Every line below that has the word "computer" counts once; report how many lines that makes, with no other words.

TASK INPUTS START

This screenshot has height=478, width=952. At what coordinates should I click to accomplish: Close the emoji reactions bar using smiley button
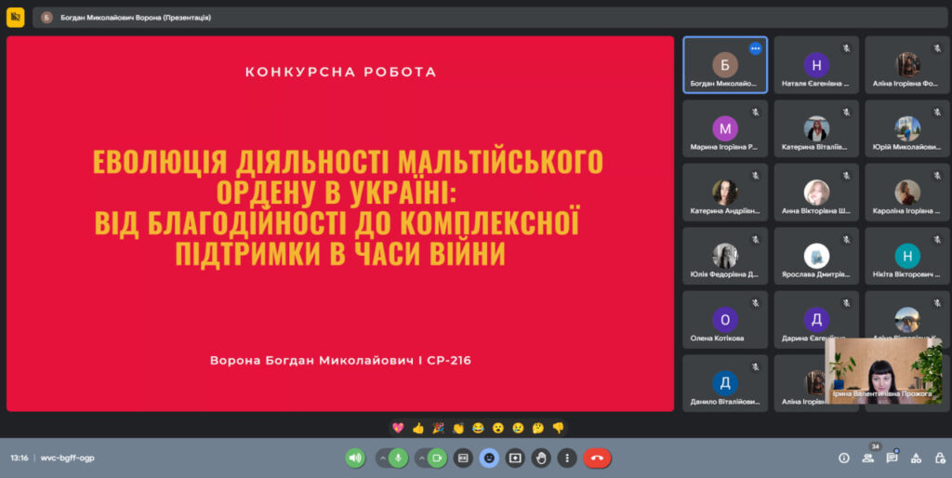point(489,458)
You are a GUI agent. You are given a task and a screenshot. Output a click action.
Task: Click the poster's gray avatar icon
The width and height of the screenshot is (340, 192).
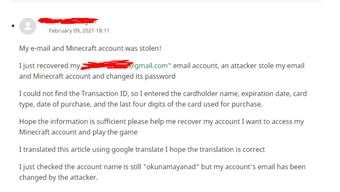28,26
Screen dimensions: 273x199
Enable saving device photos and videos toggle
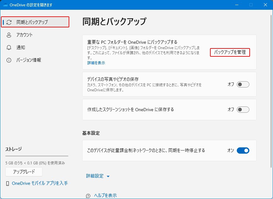(x=243, y=84)
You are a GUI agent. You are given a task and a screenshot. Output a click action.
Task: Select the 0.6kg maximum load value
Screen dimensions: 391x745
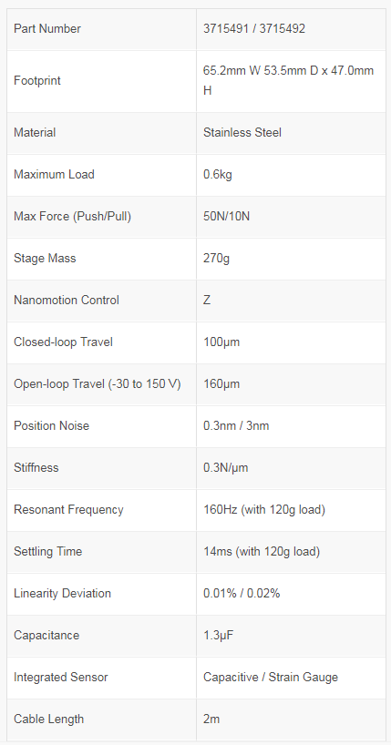[x=218, y=174]
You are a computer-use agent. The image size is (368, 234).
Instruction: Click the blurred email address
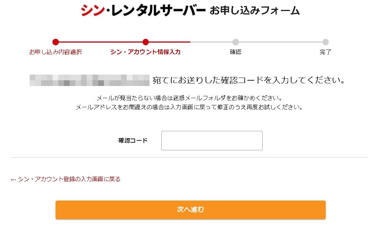click(89, 80)
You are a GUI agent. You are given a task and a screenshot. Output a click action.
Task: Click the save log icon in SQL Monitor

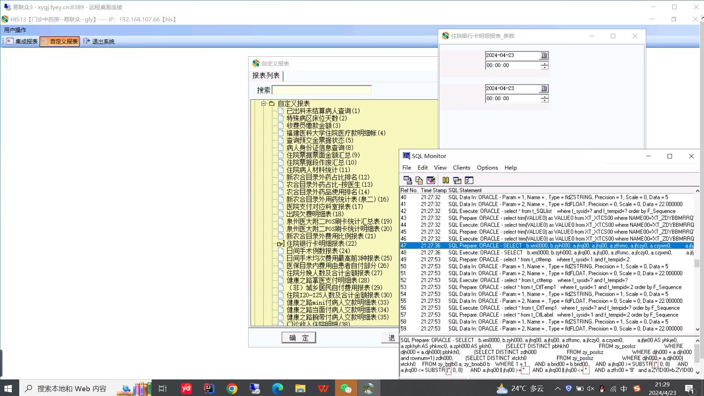click(408, 180)
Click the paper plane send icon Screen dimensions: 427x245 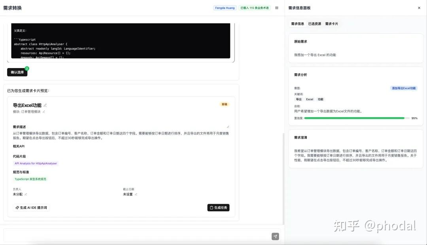click(275, 236)
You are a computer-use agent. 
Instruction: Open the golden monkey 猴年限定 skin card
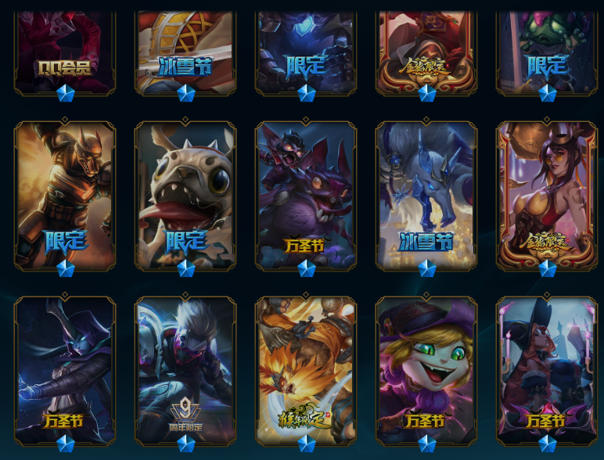coord(306,370)
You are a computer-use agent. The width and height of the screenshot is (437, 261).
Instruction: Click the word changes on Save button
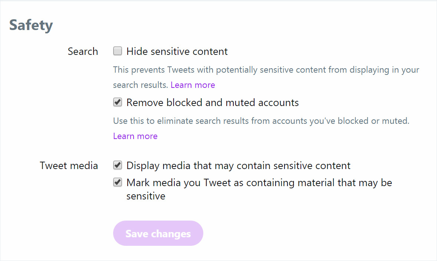[x=171, y=234]
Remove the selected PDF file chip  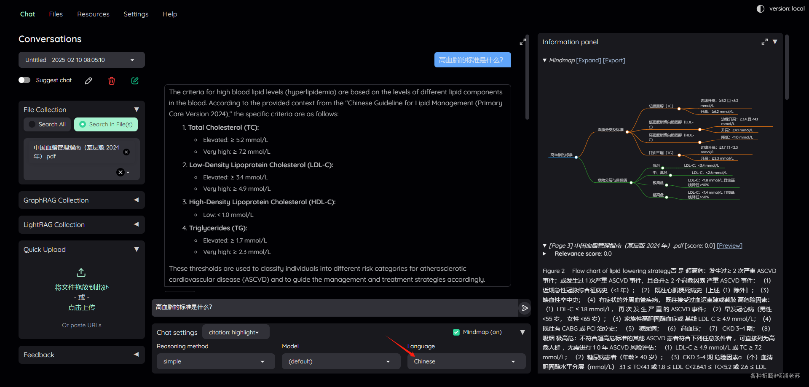point(126,152)
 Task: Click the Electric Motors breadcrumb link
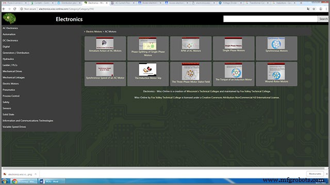coord(94,32)
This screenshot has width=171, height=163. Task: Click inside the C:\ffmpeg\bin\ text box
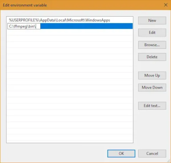[24, 26]
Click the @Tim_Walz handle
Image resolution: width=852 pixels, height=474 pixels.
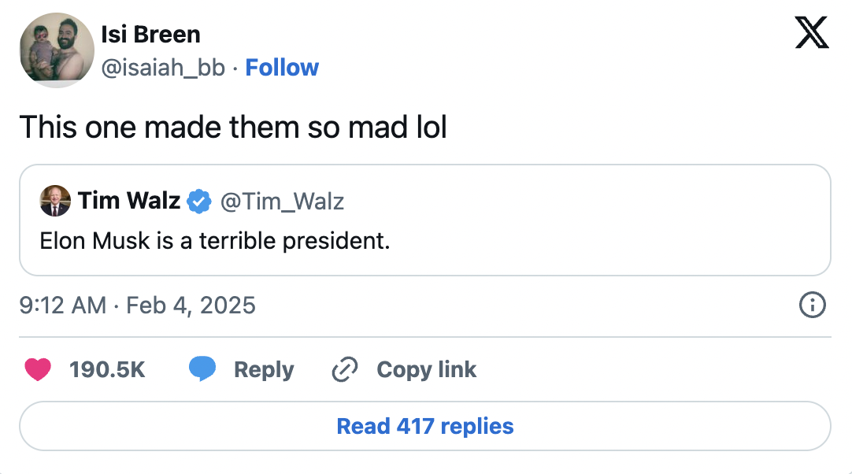click(282, 202)
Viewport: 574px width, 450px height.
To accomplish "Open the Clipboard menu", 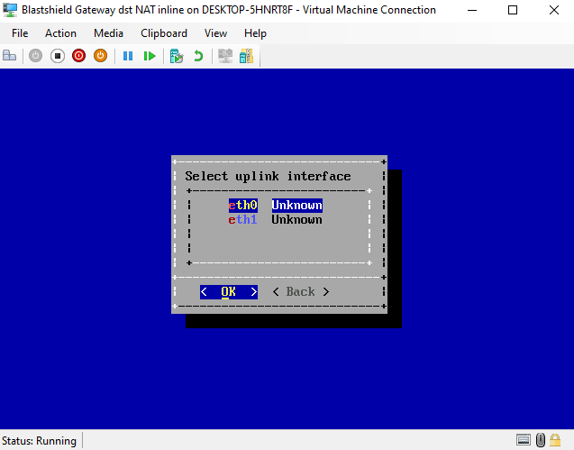I will pos(164,33).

TASK INPUTS END

● **SOLUTION**
3